→ Work instruction A
In the article on Otaku: Japan's Database Animals, how does Azuma's concept of database consumption describe the way consumers take in media? Answer in one to three sentences.
→ Work instruction B
According to the article on Otaku: Japan's Database Animals, in what month and year did Azuma release the book's sequel?
→ Work instruction C
Reproduce the part of the article on Otaku: Japan's Database Animals starting at "- Pages: 144" and ending at "Animals II (ゲーム的リアリズムの誕生~動物化するポストモダン2).".

→ Passage shown
○ ○ ○ ○ ○ ○ ○

Otaku: Japan's Database Animals
- Author: Hiroki Azuma
- Original title: Dōbutsuka-suru Postmodern: Otaku kara mita Nihon Shakai
- Translators: Jonathan E. Abel; Shion Kono;
- Language: Japanese
- Publication date: 2001
- Publication place: Japan
- Published in English: March 25, 2009
- Media type: Print (hardcover)
- Pages: 144
- ISBN: 978-0-8166-5352-2
- OCLC: 977625625

= Otaku: Japan's Database Animals =

2001 nonfiction book

Otaku: Japan's Database Animals (動物化するポストモダン：オタクから見た日本社会, Dōbutsuka-suru Postmodern: Otaku kara mita Nihon Shakai) is a nonfiction essay that relates otaku culture to postmodernism. It was published by Hiroki Azuma in 2001, and translated into English by the University of Minnesota Press in 2009. Azuma released a sequel in March 2007 titled Birth of Game-like Realism: Japan's Database Animals II (ゲーム的リアリズムの誕生~動物化するポストモダン2).

== Summary ==

The work combines Eiji Ōtsuka's concept of narrative consumption (物語消費) with Azuma's derivative concept of database consumption, (データベース消費) whereby the consumers of media ingest and categorize certain elements of a narrative in parts in an "animalistic" nature, behaving almost like a human relational database. Azuma observes the decline of a grand narrative, replaced by an elevated "importance placed on fiction", another shared characteristic of postmodernity.

Azuma references postmodernist Jean Baudrillard in framing otaku-produced derivative works that emerge from dōjin circles as simulacra. He notes the way in which derivatives are sometimes regarded by otaku as on the same playing field as the original content, and how creators of original otaku media may shift to and from the creation of derivatives.

○ ○ ○ ○ ○ ○ ○

→ The data
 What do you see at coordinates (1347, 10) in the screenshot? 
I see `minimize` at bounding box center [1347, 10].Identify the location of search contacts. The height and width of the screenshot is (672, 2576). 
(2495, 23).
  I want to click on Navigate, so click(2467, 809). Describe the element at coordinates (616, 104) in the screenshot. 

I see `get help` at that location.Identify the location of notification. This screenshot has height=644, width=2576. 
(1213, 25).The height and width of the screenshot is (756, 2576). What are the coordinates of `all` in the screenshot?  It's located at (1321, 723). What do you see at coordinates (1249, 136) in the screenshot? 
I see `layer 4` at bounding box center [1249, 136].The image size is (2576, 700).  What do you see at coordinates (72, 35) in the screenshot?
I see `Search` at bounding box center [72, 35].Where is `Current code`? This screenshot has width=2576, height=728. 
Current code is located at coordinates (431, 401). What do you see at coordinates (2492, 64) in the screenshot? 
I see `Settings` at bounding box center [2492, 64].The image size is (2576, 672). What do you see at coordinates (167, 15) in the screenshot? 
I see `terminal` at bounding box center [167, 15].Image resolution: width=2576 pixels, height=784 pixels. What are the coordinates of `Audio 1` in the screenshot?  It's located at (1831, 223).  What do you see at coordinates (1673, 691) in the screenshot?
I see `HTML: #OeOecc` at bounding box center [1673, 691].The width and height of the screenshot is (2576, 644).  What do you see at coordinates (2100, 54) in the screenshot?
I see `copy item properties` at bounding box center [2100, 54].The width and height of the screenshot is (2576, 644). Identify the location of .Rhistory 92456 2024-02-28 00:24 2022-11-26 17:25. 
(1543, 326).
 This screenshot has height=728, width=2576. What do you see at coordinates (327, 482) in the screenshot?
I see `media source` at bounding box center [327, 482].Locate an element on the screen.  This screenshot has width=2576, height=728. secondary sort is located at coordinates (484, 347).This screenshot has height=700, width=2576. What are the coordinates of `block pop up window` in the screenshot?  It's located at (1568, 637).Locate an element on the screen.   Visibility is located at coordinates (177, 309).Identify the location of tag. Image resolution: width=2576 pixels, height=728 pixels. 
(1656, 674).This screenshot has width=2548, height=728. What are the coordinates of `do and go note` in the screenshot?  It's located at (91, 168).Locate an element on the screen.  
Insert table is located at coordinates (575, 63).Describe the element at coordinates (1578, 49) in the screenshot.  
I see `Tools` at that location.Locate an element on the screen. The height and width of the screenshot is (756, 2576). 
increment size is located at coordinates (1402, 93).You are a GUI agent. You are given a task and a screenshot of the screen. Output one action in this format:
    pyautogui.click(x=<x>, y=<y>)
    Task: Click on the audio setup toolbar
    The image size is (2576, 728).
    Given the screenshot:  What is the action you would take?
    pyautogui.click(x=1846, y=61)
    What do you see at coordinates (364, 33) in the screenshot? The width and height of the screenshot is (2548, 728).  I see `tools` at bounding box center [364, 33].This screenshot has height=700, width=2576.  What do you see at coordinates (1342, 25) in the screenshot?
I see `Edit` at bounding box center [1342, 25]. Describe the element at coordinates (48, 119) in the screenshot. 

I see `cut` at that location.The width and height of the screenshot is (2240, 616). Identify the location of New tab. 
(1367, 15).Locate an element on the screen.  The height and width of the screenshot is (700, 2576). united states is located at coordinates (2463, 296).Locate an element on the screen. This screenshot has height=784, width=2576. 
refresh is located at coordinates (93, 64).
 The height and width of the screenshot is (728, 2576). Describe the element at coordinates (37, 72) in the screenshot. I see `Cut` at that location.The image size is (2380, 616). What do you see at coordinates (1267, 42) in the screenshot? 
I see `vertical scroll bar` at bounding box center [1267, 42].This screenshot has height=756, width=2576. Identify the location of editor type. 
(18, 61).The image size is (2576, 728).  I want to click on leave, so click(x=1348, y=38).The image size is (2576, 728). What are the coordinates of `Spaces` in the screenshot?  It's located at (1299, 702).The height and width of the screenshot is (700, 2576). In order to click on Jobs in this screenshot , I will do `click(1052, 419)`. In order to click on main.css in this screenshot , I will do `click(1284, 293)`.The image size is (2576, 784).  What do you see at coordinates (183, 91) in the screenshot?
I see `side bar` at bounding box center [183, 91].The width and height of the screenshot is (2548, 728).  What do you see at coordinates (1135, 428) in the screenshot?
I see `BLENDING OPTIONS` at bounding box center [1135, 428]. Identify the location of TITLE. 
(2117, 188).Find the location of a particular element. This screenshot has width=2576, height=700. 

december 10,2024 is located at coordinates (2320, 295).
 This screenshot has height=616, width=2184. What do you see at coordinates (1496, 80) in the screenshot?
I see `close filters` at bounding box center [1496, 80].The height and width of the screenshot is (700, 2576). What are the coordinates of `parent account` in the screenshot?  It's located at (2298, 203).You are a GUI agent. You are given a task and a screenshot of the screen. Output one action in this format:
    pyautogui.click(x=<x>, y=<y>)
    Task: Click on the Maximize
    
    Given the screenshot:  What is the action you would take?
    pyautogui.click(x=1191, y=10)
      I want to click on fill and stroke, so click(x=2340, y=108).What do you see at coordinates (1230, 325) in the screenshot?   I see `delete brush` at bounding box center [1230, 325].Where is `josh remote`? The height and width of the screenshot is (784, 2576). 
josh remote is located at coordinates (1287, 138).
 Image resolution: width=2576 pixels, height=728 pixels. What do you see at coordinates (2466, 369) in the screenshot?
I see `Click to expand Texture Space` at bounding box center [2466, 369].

○ ○ ○ ○ ○ ○ ○

→ Output A
Consumers of media take in narrative elements and sort them in parts, in an "animalistic" way. In doing so they behave almost like a human relational database. Azuma built the concept from Eiji Ōtsuka's idea of narrative consumption.

→ Output B
March 2007.

→ Output C
- Pages: 144
- ISBN: 978-0-8166-5352-2
- OCLC: 977625625

= Otaku: Japan's Database Animals =

2001 nonfiction book

Otaku: Japan's Database Animals (動物化するポストモダン：オタクから見た日本社会, Dōbutsuka-suru Postmodern: Otaku kara mita Nihon Shakai) is a nonfiction essay that relates otaku culture to postmodernism. It was published by Hiroki Azuma in 2001, and translated into English by the University of Minnesota Press in 2009. Azuma released a sequel in March 2007 titled Birth of Game-like Realism: Japan's Database Animals II (ゲーム的リアリズムの誕生~動物化するポストモダン2).